None of the games he played for Sancti Spiritus in 16 seasons or with the national team in 1998, when he was Cuba’s MVP in the World Championship held in Italy, is being more difficult for Yovani Aragon than the challenge of heading the National Commission of Baseball in Cuba.
Surrounded by a soccer invasion, baseball is bleeding to death among players’ defections. International titles vanished. Fans are bored. U-23 tournament does not meet fans’ expectations. Some, unhappy, target the tournament held prior to the National Series because players have not been paid a dime for what they did last season. But used to tough moments, the native from Sancti Spiritus threw his slider and wipes the sweat away. Escambray follows him play-by-play.
“We are not as bad as they say. We have witnessed a tournament with acceptable technical level. We have witnessed kids motivated and it means health for the sports. Next year, we start over with the U-12 category. It is sort of a guarantee to have this concentration in a single place (EIDE –School for Sports Initiation) since existing scarce sources can be allocated there.”
But there is lack of gloves, bats, balls, stadiums…
Baseball in Cuba is not safe from the lack of resources our country is experiencing. But we have reached municipalities with balls, bats, and jerseys. We use the money earned by the Federation not only for international tournaments and representing Cuba.
Today people playing baseball are not those who love it, but those who can afford it
We know the economic conditions of some families and baseball kits are expensive. We appreciate trainers, parents, and commissions’ efforts and we suggest all provinces to go to remote places. There are talents in Cuba, we just need to go and find them.
How does the National Commission assess desertion in lower-level categories?
It is a problem. Three or four players remain in Cuba from the teams that won the U-15 World Championship and the U-18 Pan American tournament each. We insist on parents and athletes not to be deceived. Not all of them can reach the Big Leagues. We have seen some of them abandoned in the world. No country in the world gives them the attention and love they get here. Most of those who decide to return are reinstated. They have the option of being hired. Some, like Oscar Luis Cola, Raidel Martinez, and Leandro Urgelles, are very young.
What is the policy with those coming back?
Those who left legally —they had the right and did not renege on their provinces— can play the provincial tournament and then the national series, if call up. If not, those players must wait one year because there is indiscipline. One season is not too much for athletes who abandon their provincial teams amid one tournament. Let’s take into account the sacrifice of trainers who teach athletes until they have 18-19 years old and then defect.
Are Japan and Canada the only options?
The Can-Am league is not the Major Leagues, or the Japanese League. But it has very good level with former big leaguers and other players who played AA and AAA. Cuba’s U-18 team will train in Quebec for the world championship. There are other events like the one in Rotterdam, the Cuba-USA friendly match, and the U-15 Pan American competition.

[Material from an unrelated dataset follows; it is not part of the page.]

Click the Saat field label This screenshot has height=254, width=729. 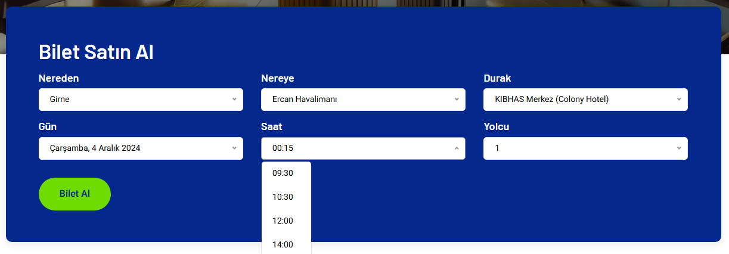(272, 127)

Japan has increased its hiring and we have some in Italy. These are the options.
Do you agree Cuba should learn more about signings?

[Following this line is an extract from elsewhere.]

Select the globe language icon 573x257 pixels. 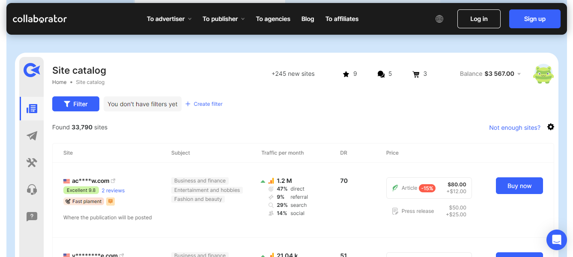[439, 19]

We have been dealing with signings three or four years now and we have done it with already experienced leagues. There are lots of clauses, legal issues that we must learn. We are training personnel so that every contract may be stronger. We are doing good business. We insert protective sections. Therefore, we are not far from the right path.
Any lights on the possibility of playing in Latin American leagues? Where are we in the talks with the Big Leagues?

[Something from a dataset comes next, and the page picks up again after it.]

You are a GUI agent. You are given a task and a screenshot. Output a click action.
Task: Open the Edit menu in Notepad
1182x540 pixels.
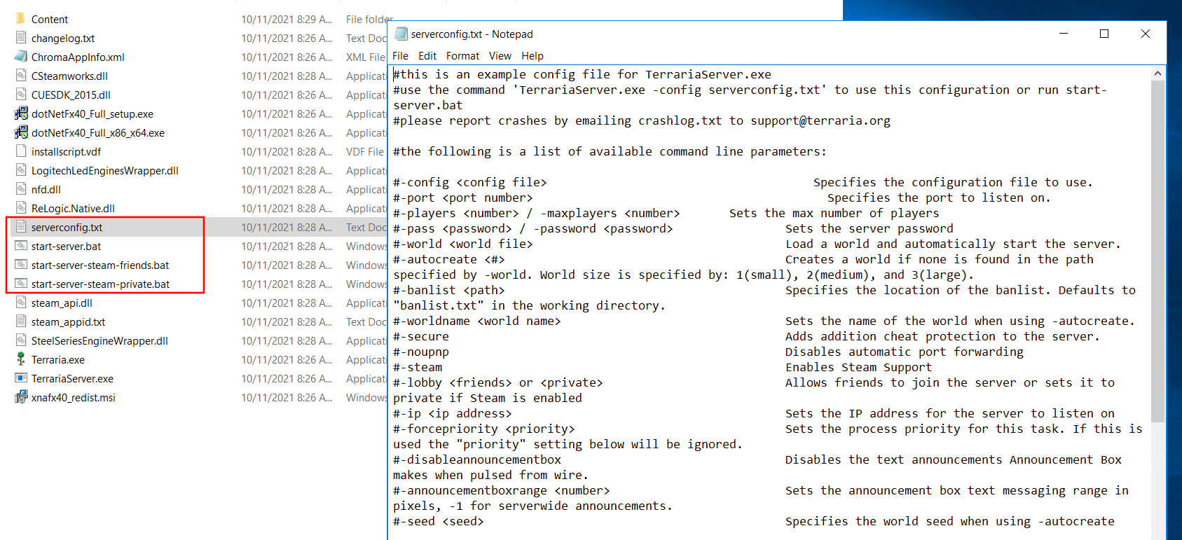click(427, 56)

Caribbean leagues or other leagues related to the MLB cannot hire any Cuban player due to the US blockade. We are still talking with the MLB. Perhaps we are not making great strides, but certain agreements are in place with mutual respect and interests.
Our stance is the same: Cuban players should be able to play that baseball and then return to our country like Mexicans, Venezuelans, and Japanese…Now, those who betrayed our country in any international event cannot represent Cuba yet.
Signings are good but hurt the National Series
We cannot be isolated. The signings are opportunities and most of the time they are positive. Most of them return and play the second stage of the postseason. The National Series will be always played with 16 teams. And there will be a time to group the quality. Cuba is baseball. Do you see a province without a baseball team?
Is it the U-23 tournament the sort of baseball the Cuban Baseball Commission aspires?
The fans are following it with other perspective. But we should understand that this is a tournament for player development.
Do you agree that baseball in Cuba is not in its prime?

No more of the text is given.